The Acting Secretary of State to the Commission to Negotiate Peace

1911. Your 1874 April 30th. For the Secretary of State and Stabler.

In connection with the plan suggested in your 1874, I take the liberty of suggesting that it might at this time have the effect of [Page 158] postponing or preventing the adherence of Chile to the League Covenant. It might also have prejudicial effect on public opinion in the United States and on the Senate if it became known that the Department sought to apply League of Nations in advance of ratification by Senate, and Department would be in an especially embarrassing position if Chile should refuse on the ground that the Covenant had not been ratified either here or in Chile. My own impression is that Chile will not ratify Covenant until the same has been ratified in the United States.
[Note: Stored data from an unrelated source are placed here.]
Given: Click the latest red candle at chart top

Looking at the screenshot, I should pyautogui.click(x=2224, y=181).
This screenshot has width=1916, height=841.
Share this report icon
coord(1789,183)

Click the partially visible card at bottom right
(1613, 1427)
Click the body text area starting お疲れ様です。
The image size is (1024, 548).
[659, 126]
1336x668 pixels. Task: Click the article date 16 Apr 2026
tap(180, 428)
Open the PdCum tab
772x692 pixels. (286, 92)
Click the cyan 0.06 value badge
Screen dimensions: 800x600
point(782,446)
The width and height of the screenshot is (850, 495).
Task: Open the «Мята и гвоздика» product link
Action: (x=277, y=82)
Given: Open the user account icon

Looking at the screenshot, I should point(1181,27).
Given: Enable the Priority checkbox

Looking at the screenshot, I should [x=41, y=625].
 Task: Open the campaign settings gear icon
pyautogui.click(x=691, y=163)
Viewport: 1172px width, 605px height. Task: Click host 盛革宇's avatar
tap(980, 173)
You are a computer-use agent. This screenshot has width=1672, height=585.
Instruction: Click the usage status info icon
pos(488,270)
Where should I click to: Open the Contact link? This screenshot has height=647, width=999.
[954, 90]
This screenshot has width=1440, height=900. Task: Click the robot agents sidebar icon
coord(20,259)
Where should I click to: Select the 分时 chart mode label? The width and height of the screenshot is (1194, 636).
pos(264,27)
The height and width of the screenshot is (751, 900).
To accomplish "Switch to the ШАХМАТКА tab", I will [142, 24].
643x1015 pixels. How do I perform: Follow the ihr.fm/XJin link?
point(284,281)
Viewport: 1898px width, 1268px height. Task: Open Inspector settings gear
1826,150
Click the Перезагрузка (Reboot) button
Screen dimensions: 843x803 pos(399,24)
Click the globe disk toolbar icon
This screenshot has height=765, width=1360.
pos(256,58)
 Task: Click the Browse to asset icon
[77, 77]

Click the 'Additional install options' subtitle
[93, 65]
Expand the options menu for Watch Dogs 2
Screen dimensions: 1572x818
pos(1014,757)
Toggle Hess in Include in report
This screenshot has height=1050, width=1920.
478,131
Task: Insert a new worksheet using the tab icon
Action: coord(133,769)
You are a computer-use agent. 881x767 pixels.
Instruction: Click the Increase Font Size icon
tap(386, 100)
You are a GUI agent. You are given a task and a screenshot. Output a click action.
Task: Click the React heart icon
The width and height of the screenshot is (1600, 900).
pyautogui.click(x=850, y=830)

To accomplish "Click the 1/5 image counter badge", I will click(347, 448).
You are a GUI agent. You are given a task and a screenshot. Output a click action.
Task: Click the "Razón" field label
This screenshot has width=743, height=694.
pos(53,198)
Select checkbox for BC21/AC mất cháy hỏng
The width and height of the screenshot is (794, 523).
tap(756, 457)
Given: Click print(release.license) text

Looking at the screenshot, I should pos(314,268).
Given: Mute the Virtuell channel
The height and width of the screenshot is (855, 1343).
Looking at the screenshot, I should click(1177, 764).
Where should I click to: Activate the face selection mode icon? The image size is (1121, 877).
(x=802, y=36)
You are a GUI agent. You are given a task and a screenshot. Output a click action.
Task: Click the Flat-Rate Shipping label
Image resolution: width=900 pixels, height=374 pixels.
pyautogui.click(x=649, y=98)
Agustin Edwards, Chilean Minister to London, who is on his way back to his post, called at the Department yesterday in company with the Chilean Ambassador. We had been warned from Chile that he proposed to discuss the Peruvian question. As a matter of fact, they had already discussed the question with Fletcher. They stated to me that there was a plan under consideration in Chile and the Chilean Government would probably in the near future authorize the Chilean Ambassador here to propose through the Department as an intermediary a direct settlement with Peru. In general the plan contemplates dividing the two provinces and giving Tacna to Peru and Arica to Chile [Bolivia]. It is also proposed that all customs barriers between the two provinces would be wiped out and that Bolivia would be given control of the railroad, and that all customs barriers as regards Bolivia would also be wiped out.

Edwards pointed out, after I pressed him as to what their position really was, that his Government was afraid of arbitration for the political effect in Chile, and also pointed out that arbitration could not be carried out without the consent of the Chilean Congress. He suggested, however, that in case the proposed plan did not completely meet the approval of Peru, and there were points of difference which could not be settled through an intermediary, that the Chilean Government might accept some plan of investigation similar to that proposed in the Covenant of the League of Nations, even though Chile had not formally joined the League.

I pointed out to him that we could not pass in any way on the justice of the settlement they offered, or make any recommendations to Peru on the subject as his Government had carefully ignored the hint made last December that the United States might be useful in settling this dispute.